With the new ISA allowance enabling over 50s to invest up to £10,200 into a stocks and shares ISA, The Share Centre is urging investors to "squirrel away" an additional £3,000 from the taxman.
Andy Parsons, advice team manager at The Share Centre, explains why over 50s should make full use of their ISA entitlement.
"With interest rates at historic lows, savers and investors alike should plan to make the most of the improved allowance.
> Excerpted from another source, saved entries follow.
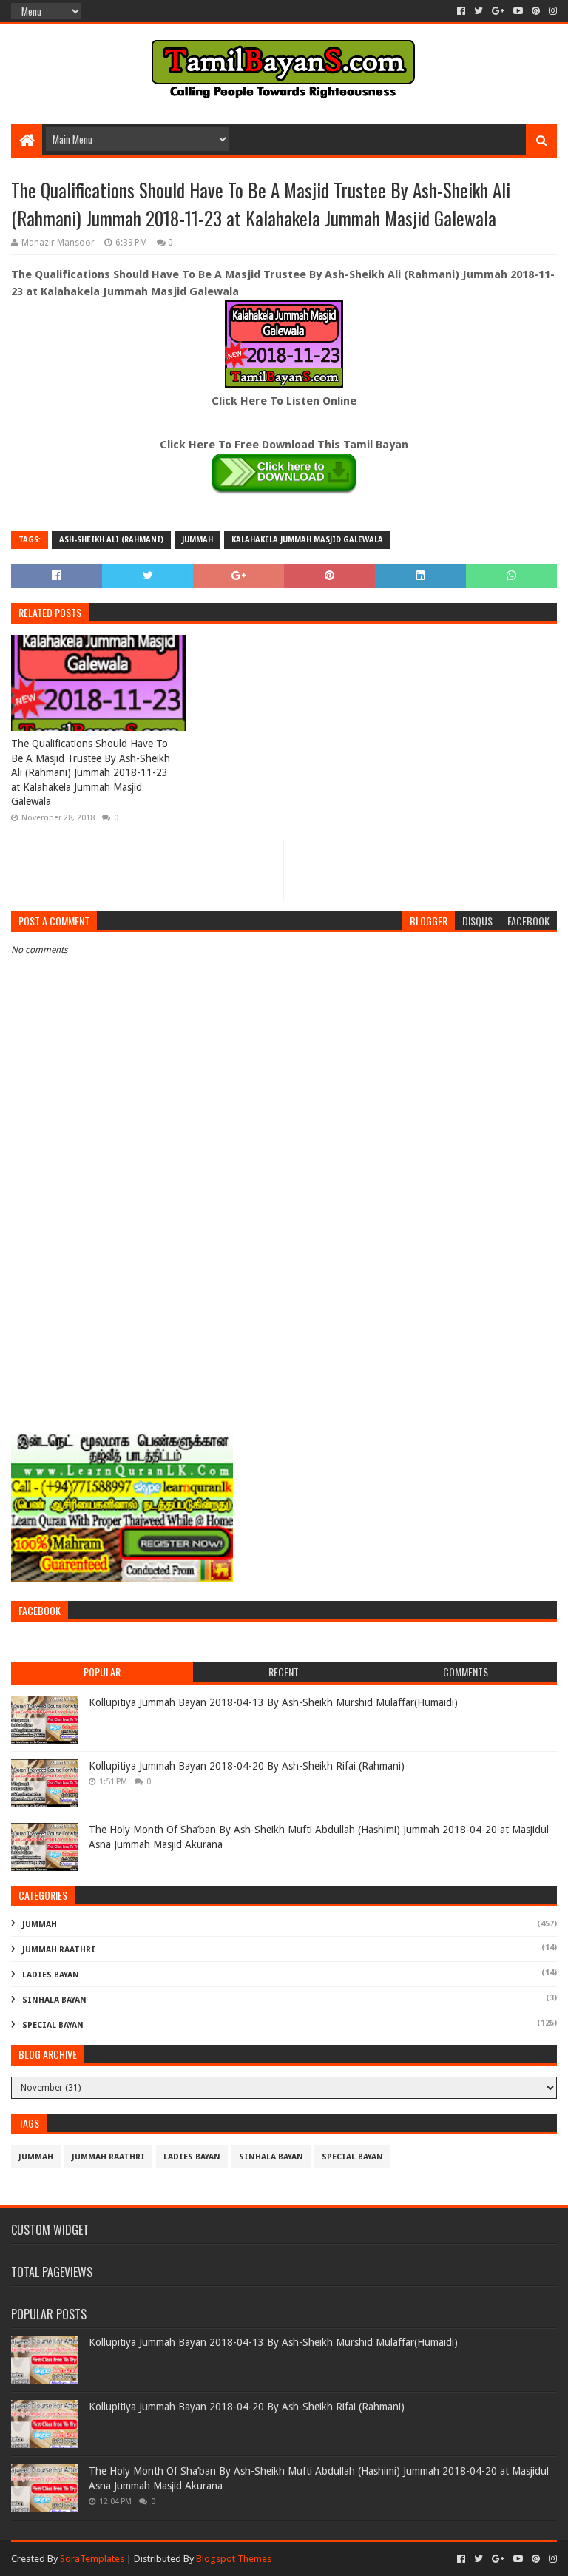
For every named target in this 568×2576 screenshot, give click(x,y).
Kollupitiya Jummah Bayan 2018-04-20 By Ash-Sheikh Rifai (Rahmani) (247, 1766)
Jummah (197, 540)
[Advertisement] (283, 1309)
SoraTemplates (92, 2558)
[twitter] (478, 11)
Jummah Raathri (58, 1950)
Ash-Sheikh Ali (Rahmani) (111, 540)
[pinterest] (536, 11)
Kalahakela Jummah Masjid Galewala (307, 540)
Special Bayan (53, 2025)
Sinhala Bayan (54, 2000)
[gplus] (498, 11)
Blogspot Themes (233, 2558)
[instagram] (551, 11)
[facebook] (461, 11)
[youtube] (518, 11)
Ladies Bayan (50, 1975)
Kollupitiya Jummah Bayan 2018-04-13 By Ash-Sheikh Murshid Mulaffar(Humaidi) (273, 1702)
While see-sawing markets have left some wary of investing in equities, those not ready to invest directly into the stock market could consider funds as a way of reducing their overall risk," he said.
Highlighting three funds ranging from low risk to higher risk, Mr Parsons outlines how these funds can help diversify an investor's portfolio.
In the low risk category, he has selected L&G's Dynamic Bond fund as it is "ideal" for investors seeking additional income without wishing to increase their risk.
Meanwhile, he suggests Invesco Perpetual's High Income fund offers a medium level of risk and would suit investors who "prefer to follow a manager with a proven track record".
To provide an element of high risk to their portfolio, he has selected First Sate's Global Emerging Market Leaders fund, as it offers the potential for long-term capital growth.
Commenting, Mr Parsons adds: "Funds by their very nature help to diversify a portfolio because they include a variety of equities and other investments. With a diversified portfolio, returns from better performing investments can help offset those which aren’t performing as well.”